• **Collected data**
+ + + +
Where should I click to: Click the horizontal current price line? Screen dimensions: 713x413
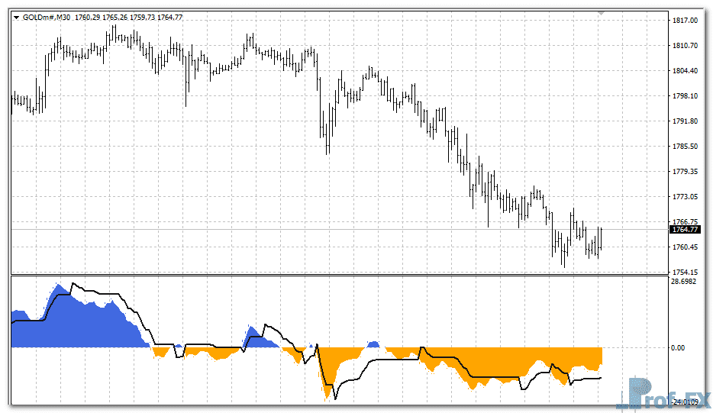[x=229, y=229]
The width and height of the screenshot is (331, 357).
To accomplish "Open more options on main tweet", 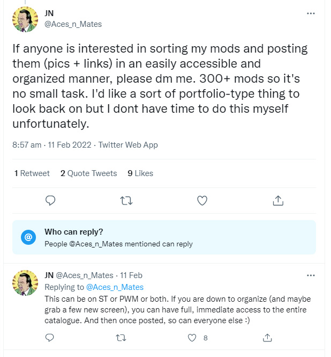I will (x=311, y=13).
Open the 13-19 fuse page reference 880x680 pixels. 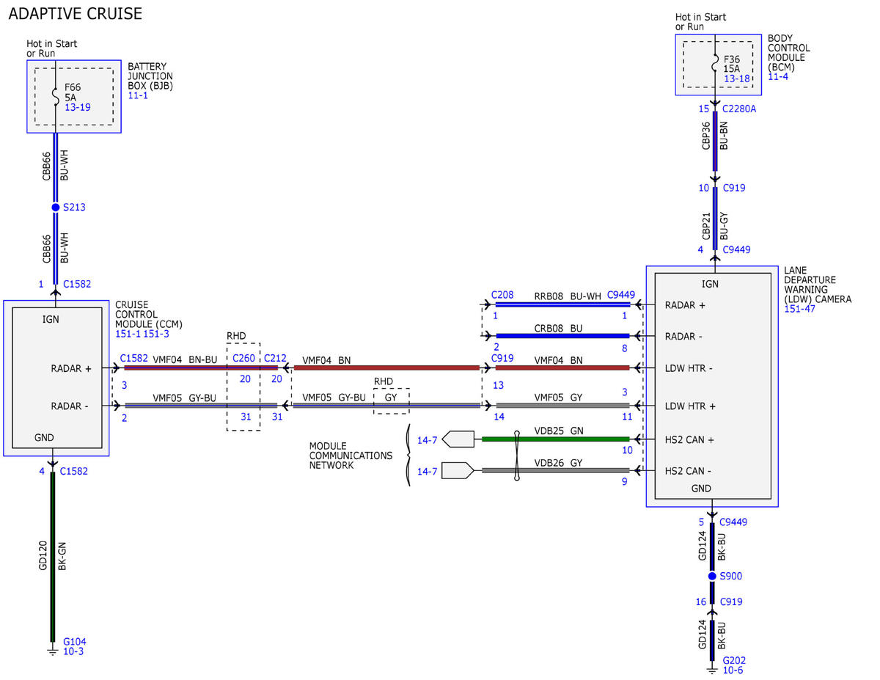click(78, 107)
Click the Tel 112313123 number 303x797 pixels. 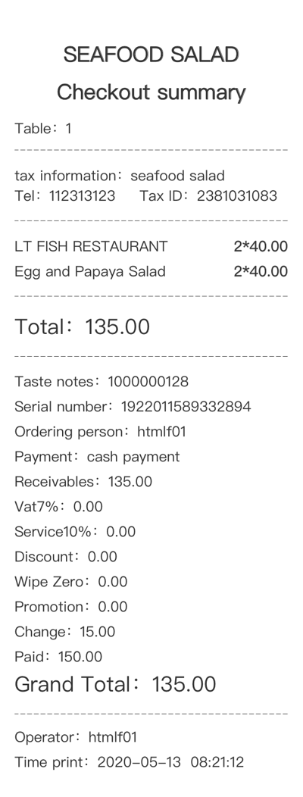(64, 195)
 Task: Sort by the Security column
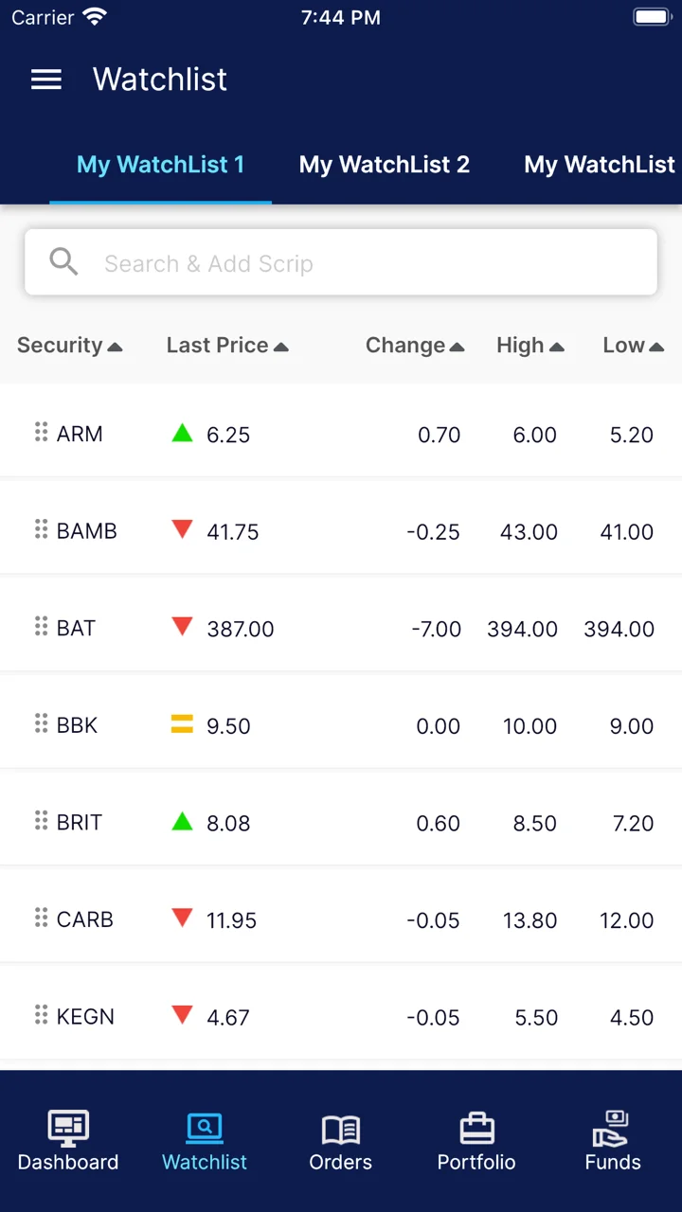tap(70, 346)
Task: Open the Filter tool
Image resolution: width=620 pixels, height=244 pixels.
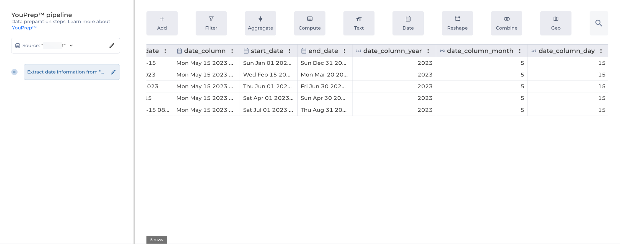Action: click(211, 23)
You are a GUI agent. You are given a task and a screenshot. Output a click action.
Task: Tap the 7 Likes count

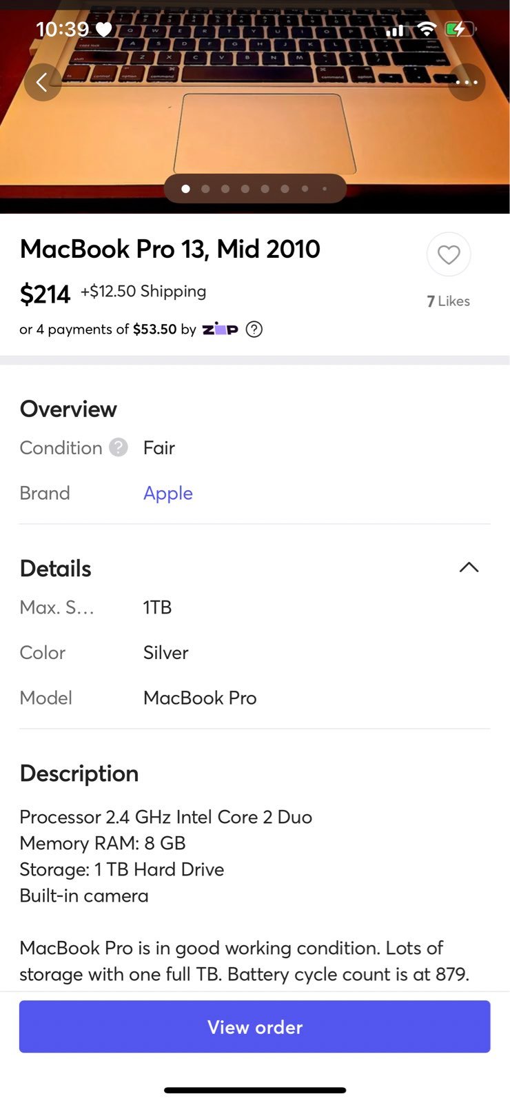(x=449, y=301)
+ + + +
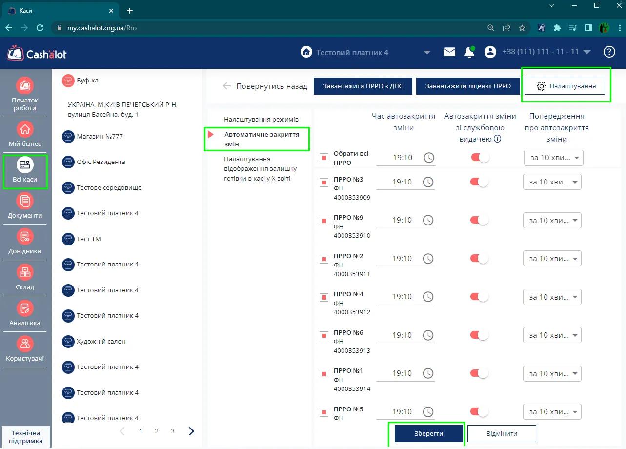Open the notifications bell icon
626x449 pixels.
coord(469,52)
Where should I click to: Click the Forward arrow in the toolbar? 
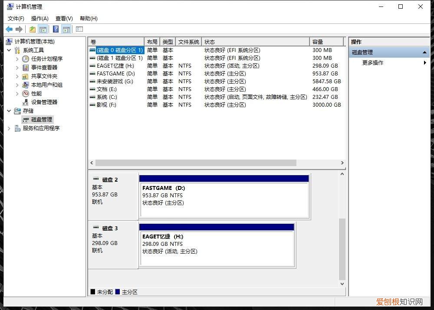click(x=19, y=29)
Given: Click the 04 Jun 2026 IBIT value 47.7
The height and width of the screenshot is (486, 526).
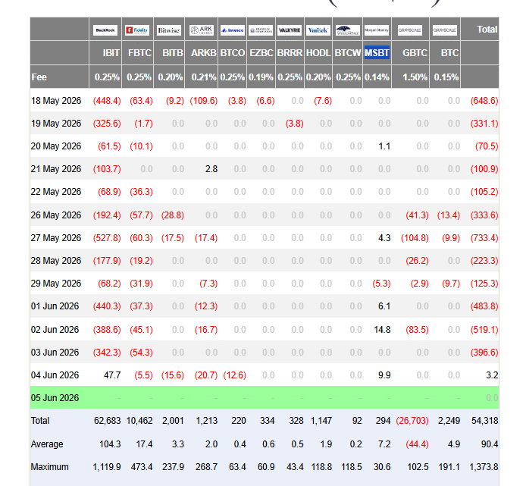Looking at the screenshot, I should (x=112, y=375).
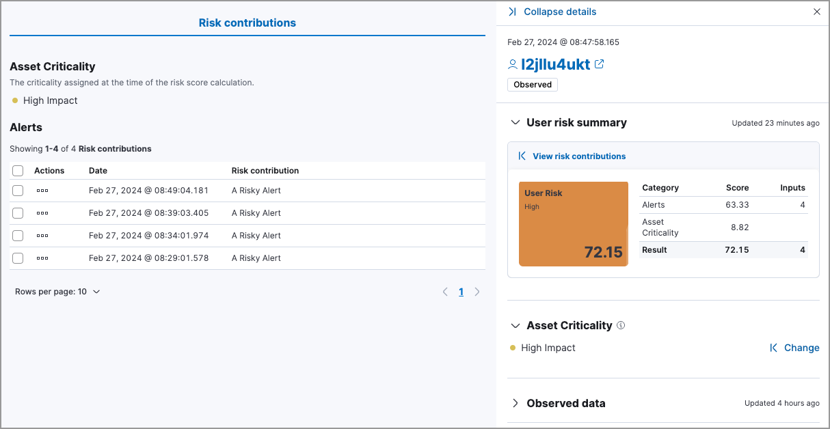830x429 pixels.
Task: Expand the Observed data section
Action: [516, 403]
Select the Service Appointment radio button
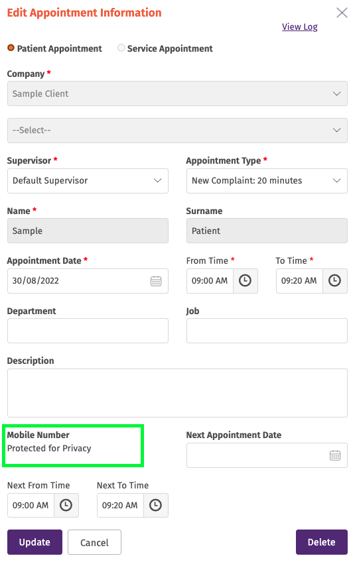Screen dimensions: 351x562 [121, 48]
+ + + +
• **PROMPT**
Reproduce the data above exactly, but only from the line containing "Where should I click to: Click the Forward" through the line containing "Given: Click the 04 Jun 2026 IBIT value 47.7". Omit all pictures.

• **TASK ANSWER**
Where should I click to: Click the Forward arrow in the toolbar? 
click(x=19, y=29)
Given: Click the 04 Jun 2026 IBIT value 47.7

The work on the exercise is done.